[TESTO FORNITO]
^^^^^^^^^^^^^^^^
Colomba e la scuola che innova

Nella discussione che si sta sviluppando su queste pagine intorno al tema innovazione – lavoro ben fatto – tecnologie – cambiamento,  arriva questo intervento di Colomba Punzo che tocca un nodo – quello dell’innovazione nella scuola – che è davvero difficile non considerare decisivo per il futuro del nostro Paese.
Il mio auspicio è che le sue riflessioni possano diventare il punto di partenza per una discussione più ampia intorno a questo tema.
Buona partecipazione.
^^^^^^^^^^^^^^^^
[ESTRATTI DEI RECORD]

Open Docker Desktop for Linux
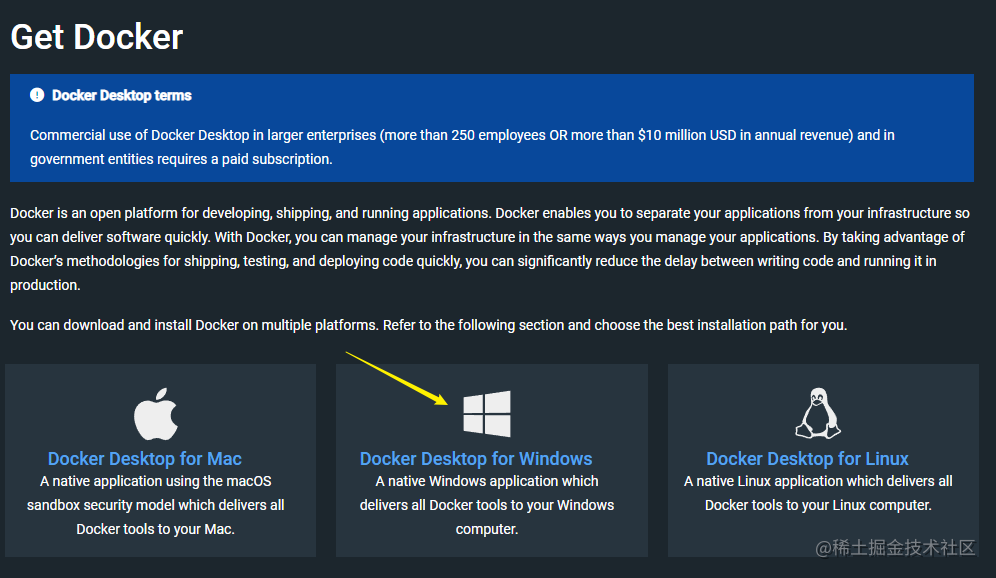The height and width of the screenshot is (578, 996). [807, 458]
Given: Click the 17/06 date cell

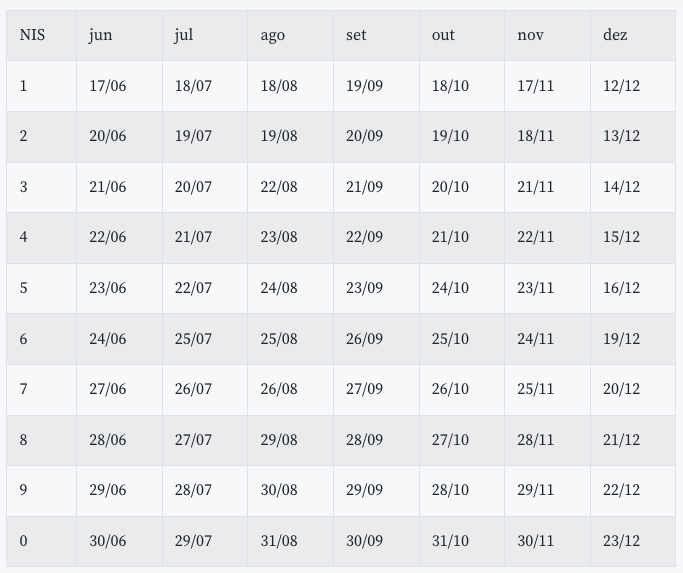Looking at the screenshot, I should click(x=108, y=86).
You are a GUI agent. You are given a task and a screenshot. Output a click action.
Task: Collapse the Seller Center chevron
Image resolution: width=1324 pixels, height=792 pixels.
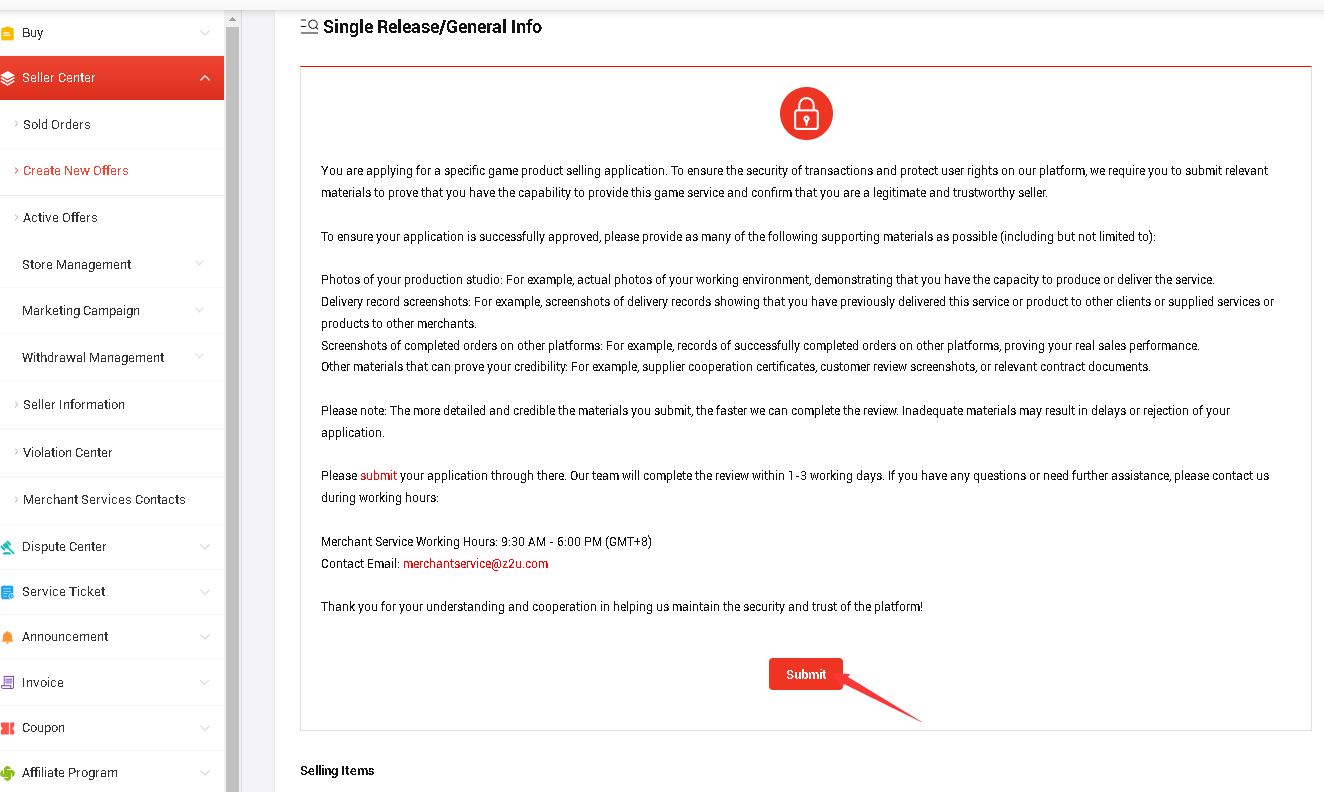[205, 78]
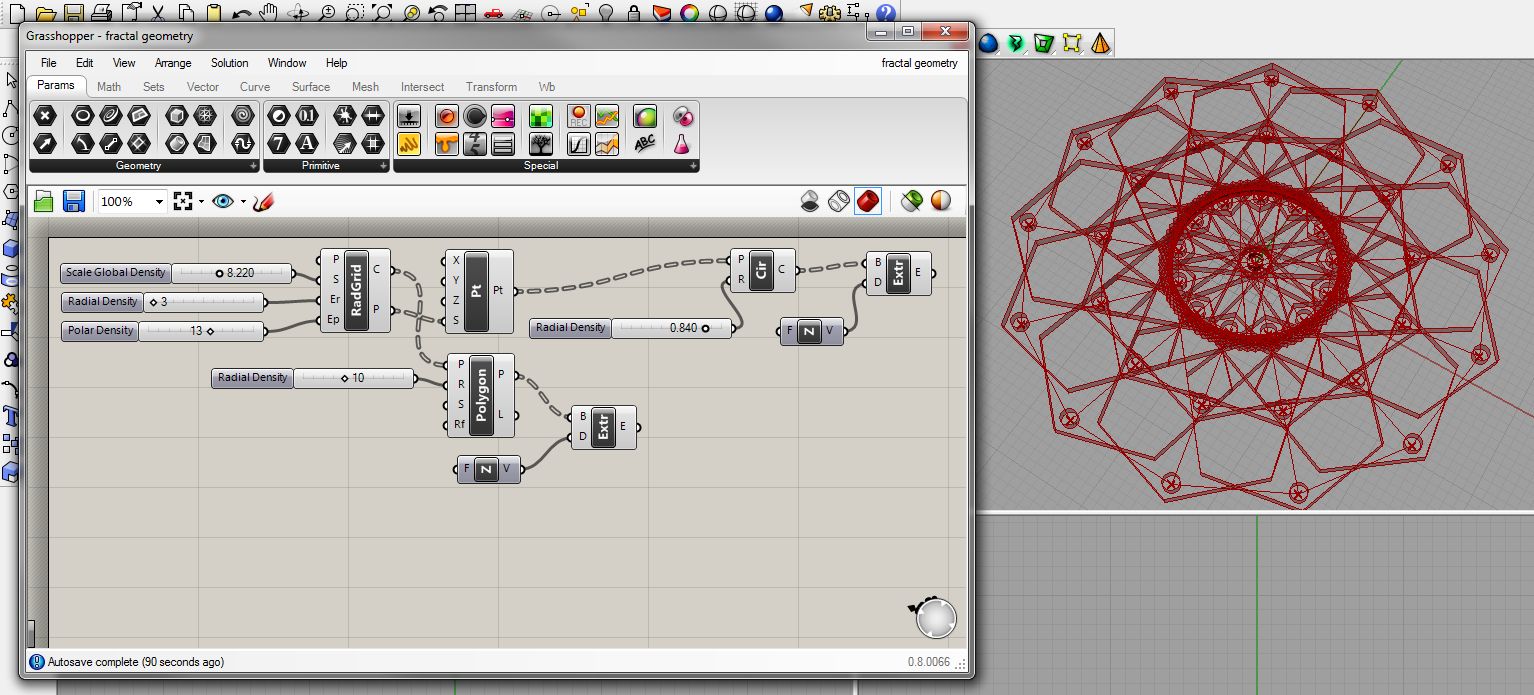
Task: Select the ABC text tag component icon
Action: pos(645,142)
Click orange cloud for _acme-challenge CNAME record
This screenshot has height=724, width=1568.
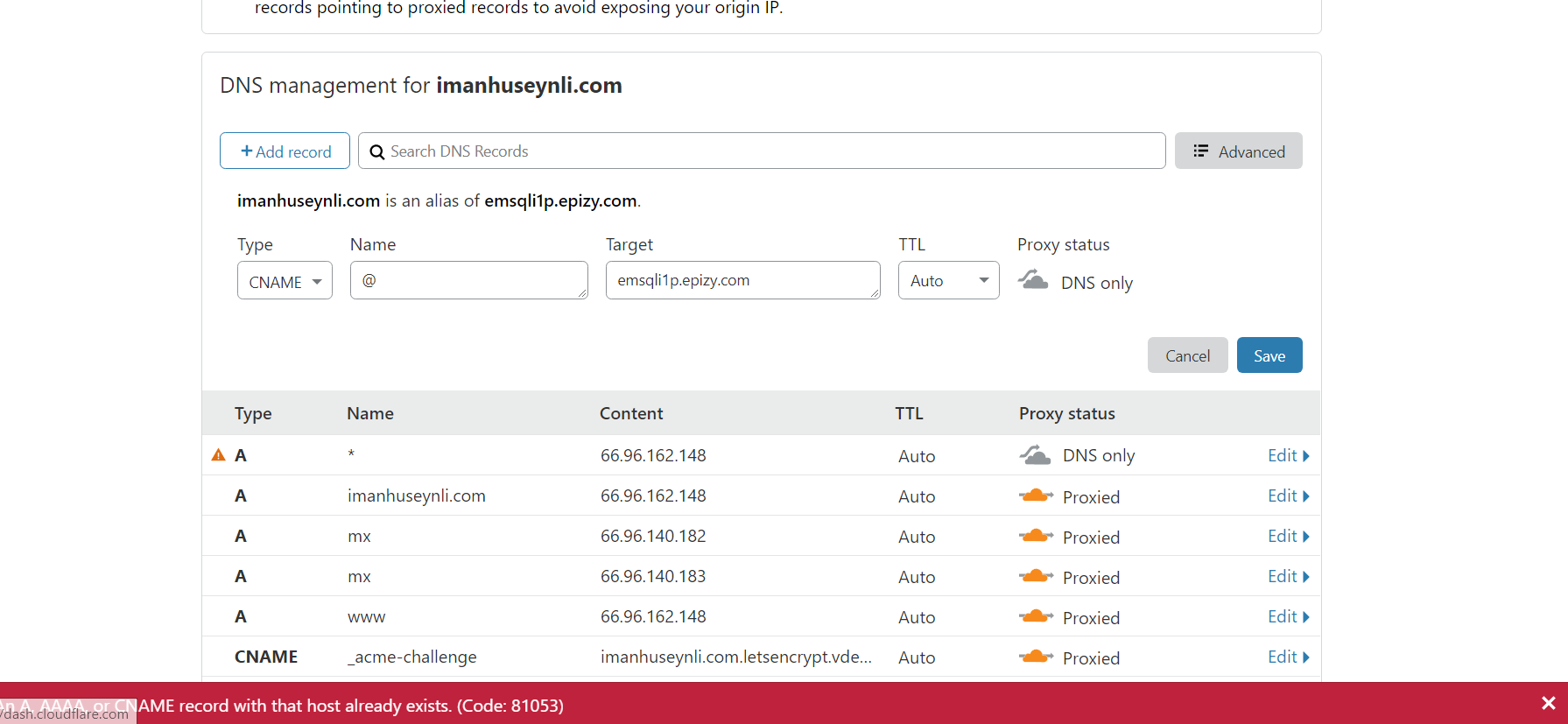click(x=1036, y=657)
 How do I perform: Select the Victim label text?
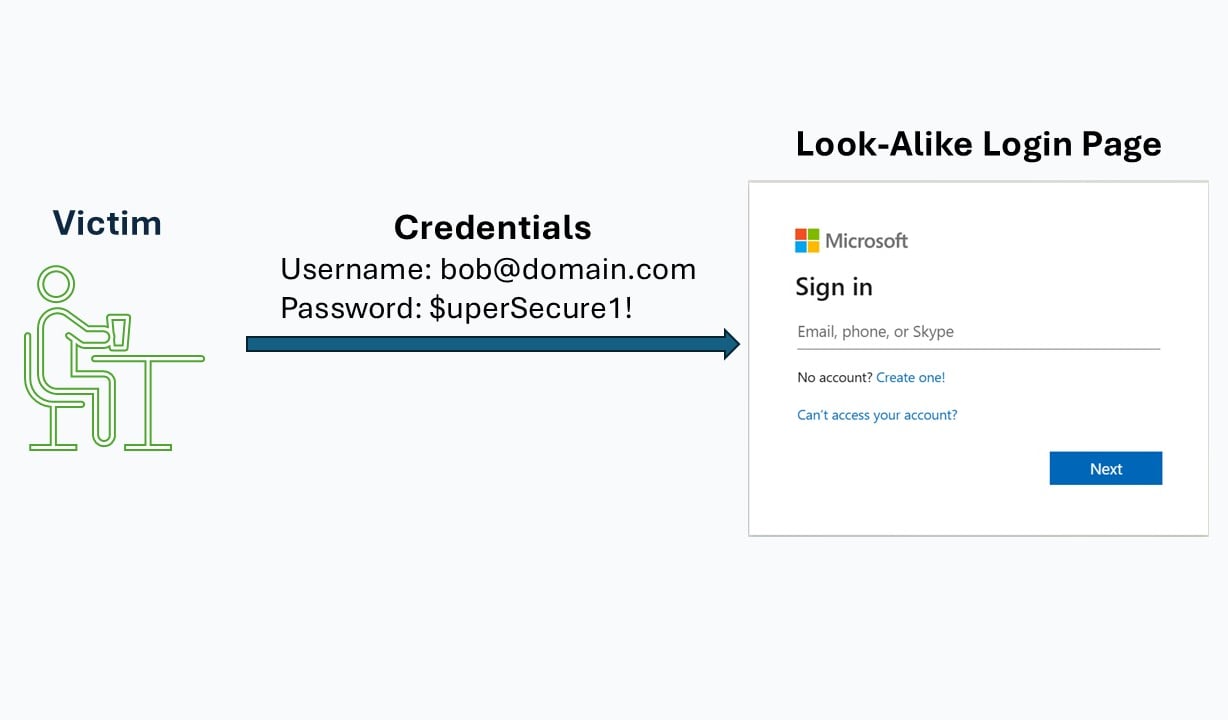click(107, 223)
^^^^^^^^^^^^^^^^
[OBIETTIVO DEL COMPITO]
Per favore, riporta parola per parola l'intero testo fornito sulla scuola che innova.

[RISPOSTA ESERCIZIO]
Colomba e la scuola che innova

Nella discussione che si sta sviluppando su queste pagine intorno al tema innovazione – lavoro ben fatto – tecnologie – cambiamento,  arriva questo intervento di Colomba Punzo che tocca un nodo – quello dell’innovazione nella scuola – che è davvero difficile non considerare decisivo per il futuro del nostro Paese.
Il mio auspicio è che le sue riflessioni possano diventare il punto di partenza per una discussione più ampia intorno a questo tema.
Buona partecipazione.